The idea for a CPV program emerged from the work of the Commission on Reimagining Our Economy (CORE), convened by the American Academy of Arts and Sciences with the goal of redirecting the national focus from how the economy is doing toward how Americans are doing. Released in November 2023, CORE’s final report, Advancing a People-First Economy, offers fifteen recommendations that received unanimous agreement from the cross-partisan, interdisciplinary Commission. These recommendations were rooted in thirty-one listening sessions held across the country. A major theme of these conversations—and of the Commission’s final report—is the observation that some parts of the country have not fully benefited from the waves of prosperity and technological progress of the last few decades. One of the Commission’s key recommendations is a program to “allow states or municipalities to sponsor immigrants to boost their economies.” While the Commission offers some guiding principles for the design of CPVs, it concludes that “further analysis is needed to determine some elements of the program.”2
To that end, in 2024 the Academy assembled a working group of immigration policy experts to develop a comprehensive framework for CPVs under the leadership of Academy member Cristina Rodríguez, Leighton Homer Surbeck Professor of Law at Yale Law School (see Appendix A for a list of working group members). Drawing on a diverse set of perspectives across the immigration field, the working group considered previously unaddressed questions about CPV program design. This report makes the case for CPVs and offers a framework for their development and implementation. Not every member of the working group agrees with every element of the program as proposed in this report, but all were willing to endorse the totality of the proposal out of a recognition that CPVs would help address the challenges facing many American communities.

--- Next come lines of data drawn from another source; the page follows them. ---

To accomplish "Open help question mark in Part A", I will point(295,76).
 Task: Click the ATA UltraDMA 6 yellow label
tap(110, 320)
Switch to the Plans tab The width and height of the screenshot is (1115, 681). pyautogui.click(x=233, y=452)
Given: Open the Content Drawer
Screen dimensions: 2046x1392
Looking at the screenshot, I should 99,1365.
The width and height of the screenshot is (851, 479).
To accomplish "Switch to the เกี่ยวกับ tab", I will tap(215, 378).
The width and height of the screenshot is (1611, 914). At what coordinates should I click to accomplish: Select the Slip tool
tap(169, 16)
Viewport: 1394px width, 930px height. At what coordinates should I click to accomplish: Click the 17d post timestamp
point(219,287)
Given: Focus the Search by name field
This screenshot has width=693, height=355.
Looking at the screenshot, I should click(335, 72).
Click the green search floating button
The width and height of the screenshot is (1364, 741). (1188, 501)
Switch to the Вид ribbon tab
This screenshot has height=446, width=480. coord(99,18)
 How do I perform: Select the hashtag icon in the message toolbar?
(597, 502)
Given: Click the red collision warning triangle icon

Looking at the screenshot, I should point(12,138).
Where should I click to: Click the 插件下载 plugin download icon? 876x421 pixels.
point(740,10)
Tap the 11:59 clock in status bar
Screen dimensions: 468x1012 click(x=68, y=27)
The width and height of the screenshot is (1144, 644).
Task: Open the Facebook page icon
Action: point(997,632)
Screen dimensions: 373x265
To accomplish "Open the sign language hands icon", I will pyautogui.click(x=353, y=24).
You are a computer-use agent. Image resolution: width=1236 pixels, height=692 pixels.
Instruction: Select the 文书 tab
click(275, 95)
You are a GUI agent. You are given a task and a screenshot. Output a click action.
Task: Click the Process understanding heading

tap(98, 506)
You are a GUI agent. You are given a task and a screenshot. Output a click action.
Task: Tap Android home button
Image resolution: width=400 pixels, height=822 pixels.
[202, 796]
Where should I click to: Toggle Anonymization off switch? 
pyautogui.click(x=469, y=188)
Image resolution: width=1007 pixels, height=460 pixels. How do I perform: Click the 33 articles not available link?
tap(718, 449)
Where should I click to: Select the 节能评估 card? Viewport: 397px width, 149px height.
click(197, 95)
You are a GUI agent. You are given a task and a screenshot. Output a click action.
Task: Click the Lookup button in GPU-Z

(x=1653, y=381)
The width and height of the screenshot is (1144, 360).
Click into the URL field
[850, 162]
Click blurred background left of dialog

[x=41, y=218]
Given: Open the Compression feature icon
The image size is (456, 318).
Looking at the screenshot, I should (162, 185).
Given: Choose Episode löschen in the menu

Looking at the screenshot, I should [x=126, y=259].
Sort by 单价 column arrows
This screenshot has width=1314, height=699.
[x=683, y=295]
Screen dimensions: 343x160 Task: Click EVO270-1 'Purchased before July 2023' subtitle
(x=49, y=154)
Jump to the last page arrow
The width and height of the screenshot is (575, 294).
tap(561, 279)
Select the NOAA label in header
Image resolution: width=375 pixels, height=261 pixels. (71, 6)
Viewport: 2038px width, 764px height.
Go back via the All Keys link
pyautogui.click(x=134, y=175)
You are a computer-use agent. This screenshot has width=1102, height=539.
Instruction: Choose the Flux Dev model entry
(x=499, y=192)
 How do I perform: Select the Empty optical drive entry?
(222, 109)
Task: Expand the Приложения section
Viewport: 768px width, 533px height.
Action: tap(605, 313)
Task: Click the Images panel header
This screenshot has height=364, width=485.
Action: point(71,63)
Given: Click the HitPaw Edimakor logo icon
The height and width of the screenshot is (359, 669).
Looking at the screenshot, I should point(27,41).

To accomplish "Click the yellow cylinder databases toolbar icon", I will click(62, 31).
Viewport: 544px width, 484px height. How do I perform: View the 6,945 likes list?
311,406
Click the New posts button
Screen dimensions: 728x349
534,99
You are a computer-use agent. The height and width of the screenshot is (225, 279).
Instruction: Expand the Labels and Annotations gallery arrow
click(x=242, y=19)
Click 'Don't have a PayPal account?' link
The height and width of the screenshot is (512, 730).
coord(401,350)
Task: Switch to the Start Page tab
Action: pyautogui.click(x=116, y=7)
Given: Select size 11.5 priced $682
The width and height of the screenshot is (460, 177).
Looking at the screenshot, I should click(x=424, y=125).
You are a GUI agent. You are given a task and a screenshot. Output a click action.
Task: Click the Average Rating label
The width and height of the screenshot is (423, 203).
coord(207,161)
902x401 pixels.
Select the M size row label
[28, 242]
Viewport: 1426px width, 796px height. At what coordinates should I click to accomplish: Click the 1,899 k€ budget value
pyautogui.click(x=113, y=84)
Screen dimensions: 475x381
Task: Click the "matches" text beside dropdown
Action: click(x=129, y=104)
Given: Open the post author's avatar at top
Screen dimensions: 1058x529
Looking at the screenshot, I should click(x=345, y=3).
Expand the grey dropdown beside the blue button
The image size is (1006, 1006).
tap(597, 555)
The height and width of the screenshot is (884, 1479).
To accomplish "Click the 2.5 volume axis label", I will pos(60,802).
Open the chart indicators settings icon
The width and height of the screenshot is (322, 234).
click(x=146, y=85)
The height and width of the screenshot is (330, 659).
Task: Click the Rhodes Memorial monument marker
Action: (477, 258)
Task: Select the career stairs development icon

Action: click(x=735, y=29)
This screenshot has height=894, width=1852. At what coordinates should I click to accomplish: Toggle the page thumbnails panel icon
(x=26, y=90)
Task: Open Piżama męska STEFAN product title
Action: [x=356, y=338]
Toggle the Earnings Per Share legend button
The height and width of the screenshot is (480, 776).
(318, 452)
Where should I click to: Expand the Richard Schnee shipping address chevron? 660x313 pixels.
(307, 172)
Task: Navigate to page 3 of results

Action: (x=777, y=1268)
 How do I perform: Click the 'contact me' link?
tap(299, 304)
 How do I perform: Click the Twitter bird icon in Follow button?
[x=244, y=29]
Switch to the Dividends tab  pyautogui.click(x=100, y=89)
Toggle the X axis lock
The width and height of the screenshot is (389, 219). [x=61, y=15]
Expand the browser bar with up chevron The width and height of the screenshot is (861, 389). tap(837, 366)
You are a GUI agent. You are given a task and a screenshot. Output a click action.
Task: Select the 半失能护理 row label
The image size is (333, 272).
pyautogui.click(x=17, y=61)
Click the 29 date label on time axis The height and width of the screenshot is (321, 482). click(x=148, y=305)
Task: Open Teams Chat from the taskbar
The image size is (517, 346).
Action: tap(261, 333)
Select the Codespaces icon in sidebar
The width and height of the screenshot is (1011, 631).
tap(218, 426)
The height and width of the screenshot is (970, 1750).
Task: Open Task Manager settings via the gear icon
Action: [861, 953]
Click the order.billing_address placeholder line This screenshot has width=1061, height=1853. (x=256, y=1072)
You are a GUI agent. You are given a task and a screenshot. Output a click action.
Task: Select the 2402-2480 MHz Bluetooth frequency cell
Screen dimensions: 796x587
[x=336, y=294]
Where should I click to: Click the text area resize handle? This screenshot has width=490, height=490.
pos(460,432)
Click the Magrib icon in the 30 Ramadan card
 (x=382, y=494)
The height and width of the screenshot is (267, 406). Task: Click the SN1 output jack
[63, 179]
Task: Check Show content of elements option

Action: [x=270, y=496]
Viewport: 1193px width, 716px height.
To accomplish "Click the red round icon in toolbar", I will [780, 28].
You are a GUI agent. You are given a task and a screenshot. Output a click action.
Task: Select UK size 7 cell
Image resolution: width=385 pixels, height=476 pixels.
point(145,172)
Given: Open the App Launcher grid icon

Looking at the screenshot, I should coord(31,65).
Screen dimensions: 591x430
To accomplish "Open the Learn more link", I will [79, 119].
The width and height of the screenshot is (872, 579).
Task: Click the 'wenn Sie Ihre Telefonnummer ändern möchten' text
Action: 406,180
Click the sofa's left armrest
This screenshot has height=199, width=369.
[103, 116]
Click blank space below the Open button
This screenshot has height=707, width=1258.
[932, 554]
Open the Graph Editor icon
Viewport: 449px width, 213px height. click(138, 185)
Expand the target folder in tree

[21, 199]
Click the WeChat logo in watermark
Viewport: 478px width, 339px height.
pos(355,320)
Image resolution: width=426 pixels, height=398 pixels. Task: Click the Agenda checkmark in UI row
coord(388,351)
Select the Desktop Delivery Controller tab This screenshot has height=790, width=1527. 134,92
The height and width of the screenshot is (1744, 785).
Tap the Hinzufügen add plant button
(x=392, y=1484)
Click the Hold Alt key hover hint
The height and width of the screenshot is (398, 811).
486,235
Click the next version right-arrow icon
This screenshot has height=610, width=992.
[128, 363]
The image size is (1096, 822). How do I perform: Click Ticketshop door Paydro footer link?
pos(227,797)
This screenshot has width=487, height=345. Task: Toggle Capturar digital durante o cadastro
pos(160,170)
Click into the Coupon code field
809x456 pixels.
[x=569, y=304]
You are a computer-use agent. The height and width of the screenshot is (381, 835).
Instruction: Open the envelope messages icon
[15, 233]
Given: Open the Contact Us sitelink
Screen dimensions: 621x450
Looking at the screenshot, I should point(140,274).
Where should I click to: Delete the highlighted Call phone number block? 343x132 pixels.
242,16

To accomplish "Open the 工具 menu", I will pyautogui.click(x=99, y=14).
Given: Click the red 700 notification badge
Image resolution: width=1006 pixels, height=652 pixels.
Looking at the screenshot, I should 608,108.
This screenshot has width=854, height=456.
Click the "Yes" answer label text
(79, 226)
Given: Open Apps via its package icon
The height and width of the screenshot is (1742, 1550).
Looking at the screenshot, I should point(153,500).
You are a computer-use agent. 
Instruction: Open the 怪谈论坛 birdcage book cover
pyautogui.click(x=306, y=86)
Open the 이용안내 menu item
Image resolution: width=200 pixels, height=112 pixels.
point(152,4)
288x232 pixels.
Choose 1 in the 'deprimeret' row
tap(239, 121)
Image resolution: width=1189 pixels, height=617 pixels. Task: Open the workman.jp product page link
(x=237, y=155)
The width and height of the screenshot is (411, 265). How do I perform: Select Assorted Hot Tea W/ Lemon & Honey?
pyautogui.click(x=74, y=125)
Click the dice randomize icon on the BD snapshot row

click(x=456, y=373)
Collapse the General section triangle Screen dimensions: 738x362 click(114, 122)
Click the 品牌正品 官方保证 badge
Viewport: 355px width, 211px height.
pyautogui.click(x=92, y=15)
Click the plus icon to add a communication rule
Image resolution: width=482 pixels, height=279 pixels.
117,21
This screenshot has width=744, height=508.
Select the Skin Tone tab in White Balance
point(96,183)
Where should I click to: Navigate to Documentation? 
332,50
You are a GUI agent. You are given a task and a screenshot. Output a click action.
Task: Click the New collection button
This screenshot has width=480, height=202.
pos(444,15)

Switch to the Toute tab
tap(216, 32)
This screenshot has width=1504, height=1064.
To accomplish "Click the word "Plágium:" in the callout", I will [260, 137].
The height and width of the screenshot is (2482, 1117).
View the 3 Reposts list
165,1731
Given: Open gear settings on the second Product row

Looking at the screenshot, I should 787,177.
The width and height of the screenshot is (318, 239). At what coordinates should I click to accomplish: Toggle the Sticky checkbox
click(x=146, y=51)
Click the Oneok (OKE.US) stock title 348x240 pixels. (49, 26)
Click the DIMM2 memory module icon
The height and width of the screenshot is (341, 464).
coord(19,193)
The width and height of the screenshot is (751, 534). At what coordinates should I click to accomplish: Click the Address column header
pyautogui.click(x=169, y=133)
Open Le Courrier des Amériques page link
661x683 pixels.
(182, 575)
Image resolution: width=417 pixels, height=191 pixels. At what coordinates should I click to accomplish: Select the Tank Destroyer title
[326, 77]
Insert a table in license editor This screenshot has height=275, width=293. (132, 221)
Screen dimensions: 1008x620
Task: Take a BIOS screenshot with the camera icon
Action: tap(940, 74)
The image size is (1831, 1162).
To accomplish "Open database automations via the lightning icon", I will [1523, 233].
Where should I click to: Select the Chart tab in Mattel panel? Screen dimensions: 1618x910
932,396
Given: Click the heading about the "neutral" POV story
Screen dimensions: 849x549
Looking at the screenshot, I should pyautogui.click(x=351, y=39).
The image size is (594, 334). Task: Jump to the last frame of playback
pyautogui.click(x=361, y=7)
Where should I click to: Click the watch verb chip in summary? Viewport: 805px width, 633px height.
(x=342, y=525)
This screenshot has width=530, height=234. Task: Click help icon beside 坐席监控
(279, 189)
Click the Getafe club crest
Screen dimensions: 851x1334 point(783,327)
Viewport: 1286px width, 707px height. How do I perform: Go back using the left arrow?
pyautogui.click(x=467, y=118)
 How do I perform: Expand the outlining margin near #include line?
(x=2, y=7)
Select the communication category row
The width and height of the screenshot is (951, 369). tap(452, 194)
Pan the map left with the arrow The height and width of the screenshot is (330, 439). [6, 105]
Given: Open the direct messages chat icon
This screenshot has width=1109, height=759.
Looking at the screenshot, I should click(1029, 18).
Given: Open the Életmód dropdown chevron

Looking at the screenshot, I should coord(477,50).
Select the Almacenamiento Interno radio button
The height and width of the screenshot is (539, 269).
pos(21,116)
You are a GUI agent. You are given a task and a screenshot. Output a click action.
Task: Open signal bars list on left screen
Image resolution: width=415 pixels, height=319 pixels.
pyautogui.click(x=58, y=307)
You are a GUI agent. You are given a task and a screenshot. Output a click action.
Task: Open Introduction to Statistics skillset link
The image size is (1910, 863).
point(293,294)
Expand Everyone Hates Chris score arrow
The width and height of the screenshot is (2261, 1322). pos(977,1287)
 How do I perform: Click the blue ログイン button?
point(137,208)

The Academy working group is not the first entity to propose the creation of a place-based visa program. This idea has received endorsements from scholars at organizations and think tanks that span the political spectrum, including the Bipartisan Policy Center, the Cato Institute, and FWD.us; the U.S. Conference of Mayors; and a diverse group of politicians on both sides of the aisle, including former Republican governors Asa Hutchinson (Arkansas) and Eric Holcomb (Indiana) and current Republican governor Spencer Cox (Utah), and former Democratic Secretary of the Department of Transportation Pete Buttigieg.3 These endorsements indicate the broad appeal of such a program. Only one proposal, from the Economic Innovation Group (EIG), considers in detail how a program like CPVs would work in practice. EIG’s proposal focuses exclusively on high-skilled immigration, however, while our report treats this as just one part of a more comprehensive program.4
Our report begins by identifying how immigration can serve as a source of revitalization for American communities facing economic challenges. The second part of the report lays out how CPVs would work, providing details developed by the working group on topics ranging from community eligibility to federal oversight to visa recipient mobility. The working group did not attempt to answer every conceivable question related to the design and implementation of CPVs. Many features of the visa program would necessarily be developed by the policymakers and administrators who would bring it to life, including through consultation with the public and with state and local officials. But this report offers a detailed blueprint for an innovative, data-driven policy that should be part of the future of American immigration.